Directions for this task =>
Copy out once more, exactly, the line with "The width and height of the screenshot is (1568, 715)." and all the lines after it, up to the last line of the data.

Dataset excerpts =>
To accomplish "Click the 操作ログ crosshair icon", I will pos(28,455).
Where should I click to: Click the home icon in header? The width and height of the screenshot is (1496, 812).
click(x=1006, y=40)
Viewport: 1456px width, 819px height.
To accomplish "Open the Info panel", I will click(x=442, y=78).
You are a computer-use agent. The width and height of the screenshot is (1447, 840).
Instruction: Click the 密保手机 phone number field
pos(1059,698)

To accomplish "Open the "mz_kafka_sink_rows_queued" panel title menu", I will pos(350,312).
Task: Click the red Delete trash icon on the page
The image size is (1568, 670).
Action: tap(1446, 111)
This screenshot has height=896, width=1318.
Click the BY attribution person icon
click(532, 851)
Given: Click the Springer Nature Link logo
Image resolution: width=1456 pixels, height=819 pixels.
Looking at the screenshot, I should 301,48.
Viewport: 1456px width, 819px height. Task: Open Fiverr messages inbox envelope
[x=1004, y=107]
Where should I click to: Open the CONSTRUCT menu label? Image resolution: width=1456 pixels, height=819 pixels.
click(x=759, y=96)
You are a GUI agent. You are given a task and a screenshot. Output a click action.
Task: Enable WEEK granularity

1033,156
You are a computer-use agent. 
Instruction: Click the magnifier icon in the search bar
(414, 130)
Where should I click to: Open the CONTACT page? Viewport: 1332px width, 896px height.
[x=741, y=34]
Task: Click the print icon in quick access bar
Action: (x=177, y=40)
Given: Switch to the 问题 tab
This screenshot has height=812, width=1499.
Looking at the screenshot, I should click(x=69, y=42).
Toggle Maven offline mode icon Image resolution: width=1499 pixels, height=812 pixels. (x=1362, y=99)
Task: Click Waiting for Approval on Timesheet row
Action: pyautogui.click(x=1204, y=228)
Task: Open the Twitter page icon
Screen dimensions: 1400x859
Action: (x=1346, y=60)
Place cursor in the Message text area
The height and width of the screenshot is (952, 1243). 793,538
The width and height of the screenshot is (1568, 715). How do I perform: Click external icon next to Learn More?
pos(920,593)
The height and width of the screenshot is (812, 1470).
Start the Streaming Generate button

Result for this task =>
The width and height of the screenshot is (1568, 715). How do I perform: Click external icon next to Learn More?
pos(920,593)
The height and width of the screenshot is (812, 1470).
Start the Streaming Generate button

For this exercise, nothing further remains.